Tag Archives: Scotland Yard

A mystery writer can have a bad day, can’t she?


A review of The Sound of Broken Glass, by Deborah Crombie

@@@ (3 out of 5)

If you’ve ever contemplated writing a thriller, or even just a run-of-the-mill crime novel, you may have stopped in your tracks when you came to the point of coming up with a plot. It ain’t easy (at least for those of us who aren’t named James Patterson). Readers tend to demand stories that keep them puzzled right up to the end, surprise or shock them in the closing pages, and then leave them with a satisfied feeling that everything makes sense after all. All this requires that lots of loose ends need to be tied up tightly, shining a favorable light on the intrepid investigator who solves the case or the heroic action figure who forestalls disaster (usually something tantamount to destroying the planet we live on).

Sometimes coincidence plays a part in making all this work. And sometimes it plays much too big a part.

In her police procedurals set in England, Deborah Crombie has generally done an unusually good job of writing convincing and engaging mystery novels — despite the fact that she’s a native Texan and lives in a Texas town. On most of my previous excursions into the lives of Crombie’s protagonists, Duncan Kincaid and Gemma James, I’ve enjoyed myself immensely. (See my reviews of Now May You Weep, And Justice There Is None, and In a Dark House.) However, The Sound of Broken Glass is a disappointment, as was Crombie’s first effort, A Share in Death.

• _Supplied data_
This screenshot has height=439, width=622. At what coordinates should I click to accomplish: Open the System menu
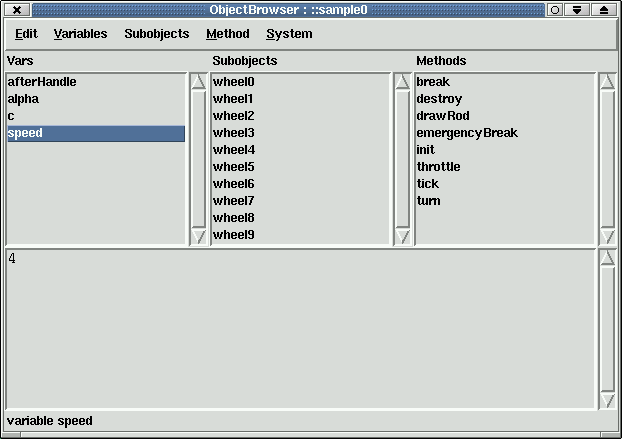tap(289, 34)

• _What this exercise asks_
1 – From the book review above the data, quote the passage from "A mystery writer" up to and including "we live on).".
2 – According to the book review, which other Deborah Crombie novel besides The Sound of Broken Glass was a disappointment?
3 – Carry on the review of The Sound of Broken Glass from its last sentence.

• _Answers for the exercise_
1 –
A mystery writer can have a bad day, can’t she?


A review of The Sound of Broken Glass, by Deborah Crombie

@@@ (3 out of 5)

If you’ve ever contemplated writing a thriller, or even just a run-of-the-mill crime novel, you may have stopped in your tracks when you came to the point of coming up with a plot. It ain’t easy (at least for those of us who aren’t named James Patterson). Readers tend to demand stories that keep them puzzled right up to the end, surprise or shock them in the closing pages, and then leave them with a satisfied feeling that everything makes sense after all. All this requires that lots of loose ends need to be tied up tightly, shining a favorable light on the intrepid investigator who solves the case or the heroic action figure who forestalls disaster (usually something tantamount to destroying the planet we live on).

2 – A Share in Death, her first effort.

3 –
This time, the culprit is coincidence.

In Broken Glass, Kincaid and James are married and raising three children (one of hers, one of his, and one adopted), and in ways that are clearly less than satisfying or convenient for them, their lives now revolve around the kids. Kincaid, a Detective Superintendant, is playing house-husband while James, promoted to Detective Inspector, chases murderers through the streets of London. James’ sidekick, Detective Sergeant Melody Talbot, works closely with her on a case that seems to involve not just vicious murder but sexual perversion as well: a prominent barrister (a lawyer who argues cases in court) has been discovered in a cheap hotel, bound and gagged in bed in a way reminiscent of autoerotic play but strangled to death as well. As the investigation unfolds, much of the story revolves around Talbot, the upper-class daughter of one of London’s press lords. As time goes on, Talbot becomes romantically involved with a key witness in the case — and the slow, painful unraveling of his memory of a tragic childhood incident comes to figure as a central element in the resolution of the mystery. 

All this might have been a lot of fun for the reader — if only Crombie hadn’t built her plot around an excess of coincidences. As it turns out, everybody involved in the case — police officer, victim, murderer, and witness alike — seems to have known just about everyone else at some time in the past. It’s really too much. I hope for better again from Deborah Crombie.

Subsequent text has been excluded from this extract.